There may be ways to streamline the approval process and criteria for more drugs. In his newsletter, writer Matt Yglesias discusses some options for Congress and the FDA to consider, including accepting more data from clinical trials conducted in other countries (where less expensive trials are often possible).

But science is the biggest obstacle to new drugs. It can take years for researchers to figure out how a disease works, its biological basis, and hypothesize candidates for intervention. It can take decades to move from basic research that reveals these components to clinical trials that secure FDA approval. The FDA only considers something once it has figured out what actually works. That’s why big pharma spends so much on acquisitions. Even with all the resources, there’s no guarantee that in-house scientists will find a promising treatment candidate before outside researchers.

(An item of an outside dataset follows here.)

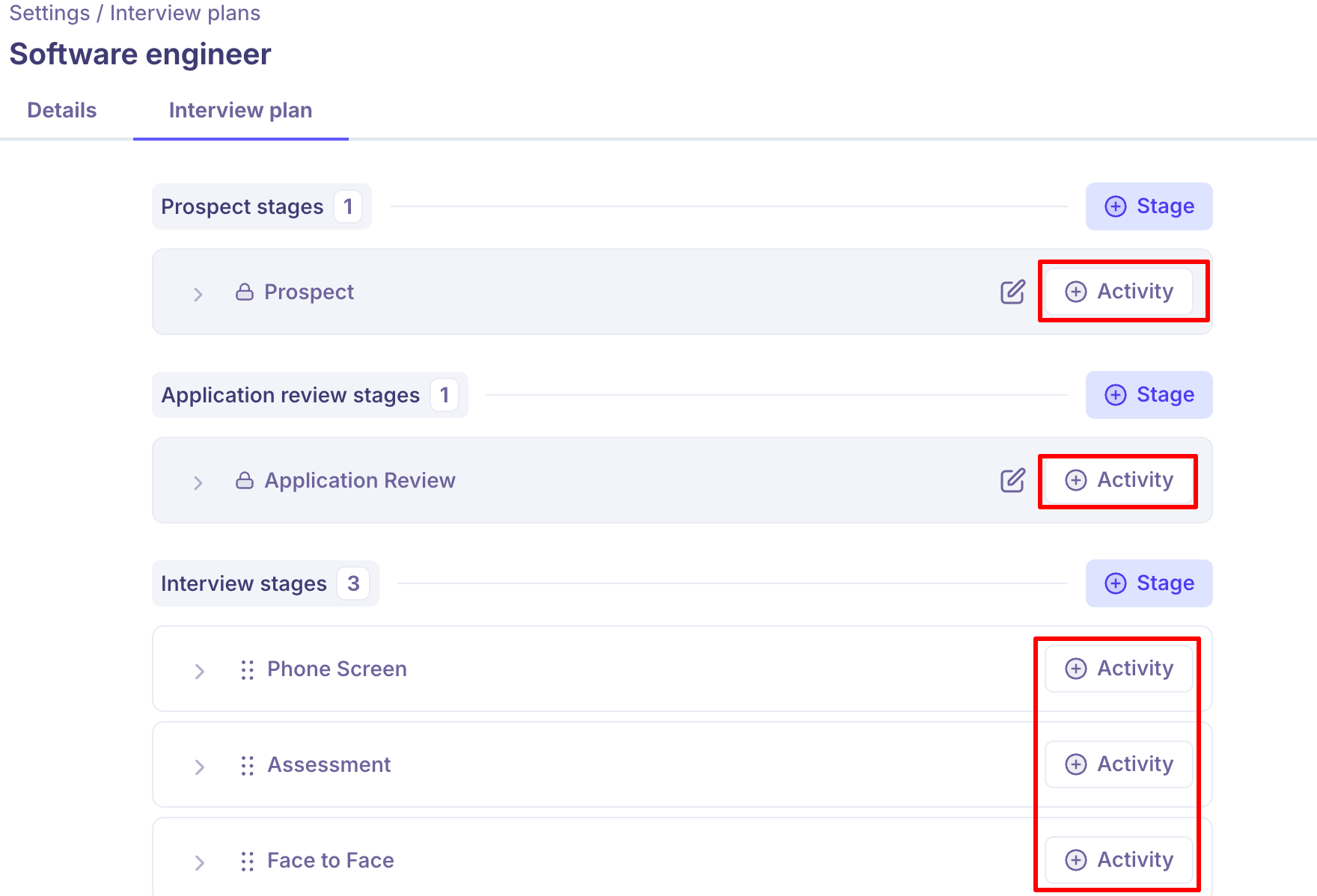Expand the Prospect stage row
This screenshot has width=1317, height=896.
point(198,294)
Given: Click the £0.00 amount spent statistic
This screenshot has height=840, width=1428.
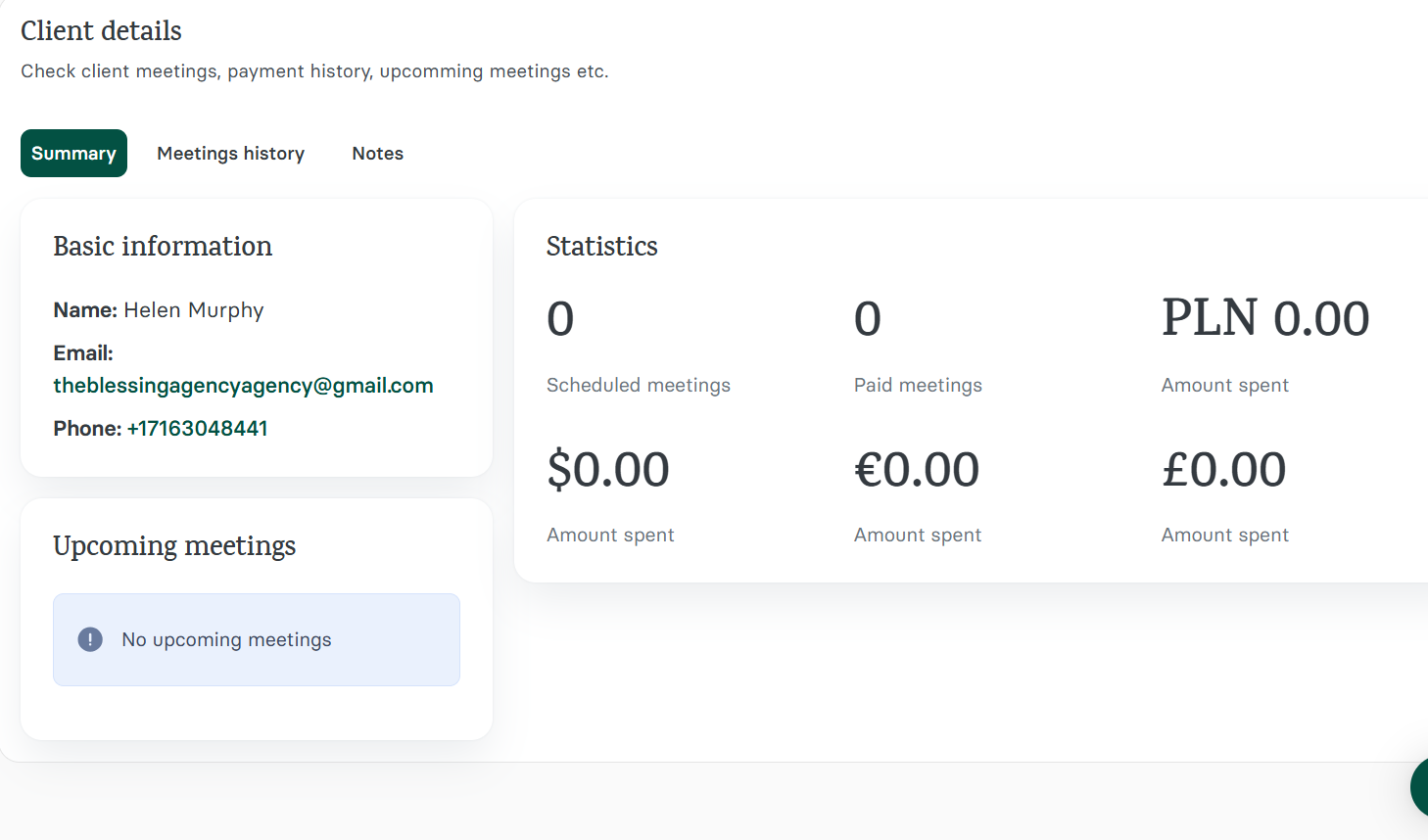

The best way to maximize our R&D resources and get the most bang for your buck when setting up expensive human trials is to identify the most promising candidates in the first place. But we’re dealing with a huge amount of information—a library of all human genetics. That’s why drug developers are turning to AI to help them sort through it.

Leading researchers in antibiotic resistance have trained computers to find promising molecules for treating bacteria that are difficult to treat with traditional medicine, even in the DNA of extinct animals. Longevity advocates have similarly placed their faith in AI. Startups like Recursion Pharmaceuticals, which STAT profiled, have built entire businesses around using AI to find potential drug candidates, including drugs on Big Pharma’s shelves that could be repurposed for new diseases.

It’s unclear whether that AI ambition will pay off, but it’s another reason to be optimistic.

Too often, the drug pricing conversation is framed as either one or the other: lower prices or find new treatments, but not both. That’s the wrong choice.